In Universe you can store an invoice in one table. The invoice header fields are all single valued where the line items are all multivalued. All line items have a part number, quanity and amount fields. The part number is usually considered the controlling field. The other 2 fields are associated with the part number. DataStage can normalize these on the fly by making it look like these fields look like they came from a separate table. The dictionary definitions for these fields need to define this relationship properly before DataStage can extract it properly. Most experience Universe, UniData and other database developers which have these capabilities know how to set this up.
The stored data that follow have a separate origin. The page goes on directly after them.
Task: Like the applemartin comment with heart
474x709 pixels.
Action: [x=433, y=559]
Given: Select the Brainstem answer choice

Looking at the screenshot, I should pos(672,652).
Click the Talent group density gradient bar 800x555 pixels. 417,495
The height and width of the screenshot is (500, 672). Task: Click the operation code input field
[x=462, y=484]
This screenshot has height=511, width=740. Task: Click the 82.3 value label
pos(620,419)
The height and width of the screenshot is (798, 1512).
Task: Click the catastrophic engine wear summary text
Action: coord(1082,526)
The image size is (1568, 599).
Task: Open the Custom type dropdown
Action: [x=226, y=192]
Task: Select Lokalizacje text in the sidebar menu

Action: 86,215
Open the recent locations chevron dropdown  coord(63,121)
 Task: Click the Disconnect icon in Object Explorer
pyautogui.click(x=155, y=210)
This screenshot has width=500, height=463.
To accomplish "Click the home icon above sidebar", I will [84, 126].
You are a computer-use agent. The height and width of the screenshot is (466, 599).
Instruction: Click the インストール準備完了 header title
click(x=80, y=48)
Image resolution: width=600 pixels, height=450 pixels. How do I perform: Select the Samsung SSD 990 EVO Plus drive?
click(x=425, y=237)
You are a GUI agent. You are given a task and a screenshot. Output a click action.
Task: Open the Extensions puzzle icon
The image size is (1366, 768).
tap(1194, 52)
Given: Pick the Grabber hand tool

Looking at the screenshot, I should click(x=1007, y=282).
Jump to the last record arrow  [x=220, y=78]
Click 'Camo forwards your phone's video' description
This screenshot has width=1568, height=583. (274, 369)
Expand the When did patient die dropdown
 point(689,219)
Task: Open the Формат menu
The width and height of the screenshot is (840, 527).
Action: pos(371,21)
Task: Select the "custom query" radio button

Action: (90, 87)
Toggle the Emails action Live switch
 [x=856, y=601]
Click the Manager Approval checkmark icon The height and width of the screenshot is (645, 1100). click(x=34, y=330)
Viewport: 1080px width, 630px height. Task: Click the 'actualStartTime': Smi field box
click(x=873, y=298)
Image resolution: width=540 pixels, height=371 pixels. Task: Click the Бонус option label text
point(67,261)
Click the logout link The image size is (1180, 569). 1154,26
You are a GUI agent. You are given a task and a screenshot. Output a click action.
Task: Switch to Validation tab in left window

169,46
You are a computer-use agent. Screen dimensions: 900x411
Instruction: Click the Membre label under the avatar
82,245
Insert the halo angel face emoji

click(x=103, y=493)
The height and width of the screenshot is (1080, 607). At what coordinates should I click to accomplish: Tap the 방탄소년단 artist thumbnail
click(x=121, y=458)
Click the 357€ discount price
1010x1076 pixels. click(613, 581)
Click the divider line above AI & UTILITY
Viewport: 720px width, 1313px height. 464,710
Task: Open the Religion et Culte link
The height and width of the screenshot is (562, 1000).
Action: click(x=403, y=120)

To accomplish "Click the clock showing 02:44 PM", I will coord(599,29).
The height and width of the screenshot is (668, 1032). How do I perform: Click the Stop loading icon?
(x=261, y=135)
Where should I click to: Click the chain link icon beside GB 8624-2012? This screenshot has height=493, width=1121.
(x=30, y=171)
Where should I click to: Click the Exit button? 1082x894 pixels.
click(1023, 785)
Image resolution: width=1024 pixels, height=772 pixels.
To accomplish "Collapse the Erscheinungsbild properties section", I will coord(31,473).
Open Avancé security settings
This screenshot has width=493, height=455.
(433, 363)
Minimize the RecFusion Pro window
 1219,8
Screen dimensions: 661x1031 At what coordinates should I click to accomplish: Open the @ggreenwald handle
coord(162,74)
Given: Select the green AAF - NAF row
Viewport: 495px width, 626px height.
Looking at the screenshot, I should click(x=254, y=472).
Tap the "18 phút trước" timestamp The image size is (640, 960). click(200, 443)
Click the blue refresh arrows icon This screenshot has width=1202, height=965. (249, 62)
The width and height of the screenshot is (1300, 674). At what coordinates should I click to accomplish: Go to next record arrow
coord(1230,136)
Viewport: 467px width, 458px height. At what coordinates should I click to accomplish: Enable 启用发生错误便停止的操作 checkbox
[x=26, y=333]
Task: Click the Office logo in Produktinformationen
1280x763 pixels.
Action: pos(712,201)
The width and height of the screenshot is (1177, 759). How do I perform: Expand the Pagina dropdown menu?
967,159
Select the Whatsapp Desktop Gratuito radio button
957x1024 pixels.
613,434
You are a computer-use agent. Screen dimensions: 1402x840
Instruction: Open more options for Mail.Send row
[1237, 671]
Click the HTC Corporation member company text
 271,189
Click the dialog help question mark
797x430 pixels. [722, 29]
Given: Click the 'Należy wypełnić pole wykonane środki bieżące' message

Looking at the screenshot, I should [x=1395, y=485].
Kenneth Bland has a type 2 slowly changing dimension which demonstrates how to do this within DataStage. The performance gains can be thousands times faster. It is a complicated solution to understand but worth the effort to learn. Similar performance gains were available within Universe because an invoice was stored in one record instead of spread out over many databases and many records. This is why COBOL systems could handle thousands of users years ago when it took Oracle years to catch up.

The downside are reports have to normalize this data to deal with it. In data warehousing we are concerned about reporting. A star schema is a design to make reports run faster. Creating a star schema is called denormalizing which is kind of misleading because we have no data stored in repeating groups. It is because we collapse many tables into dimension tables and everything into one join away from our fact table. Our denormalizing also sometimes replicates data because of the table designs.

This is why traditional DBA and data architects design terrible data warehouses. They are taught to normalize data to reduce data replication and create very efficient databases for applications. They have to unlearn these concepts in order to design good data warehouses and good datamarts.

Re: DataStage HashFile

Posted: Sun Aug 08, 2004 3:06 am
by ray.wurlod
Rajendran wrote:Hi,

I have some doubts on HashFile option of Normalize-on/Un normalize for Outputs HashFile.

-When should be use this option ?
-What is the purpose of using Normalize-on?
-How to decide on which field we will normalize?

Regards,
Rajendran
The decision is initially not in your hands. "Normalize on" will not be enabled unless at least one of the columns is defined as multi-valued; this will only ever occur in UniVerse, UniData or Hashed File stage types.

If it is enabled, then your choice is made from the drop-down list depending on which of the (one or more) nested tables' data you want to extract or load.

You need to know you data - or at least its structure - to make this decision intelligently.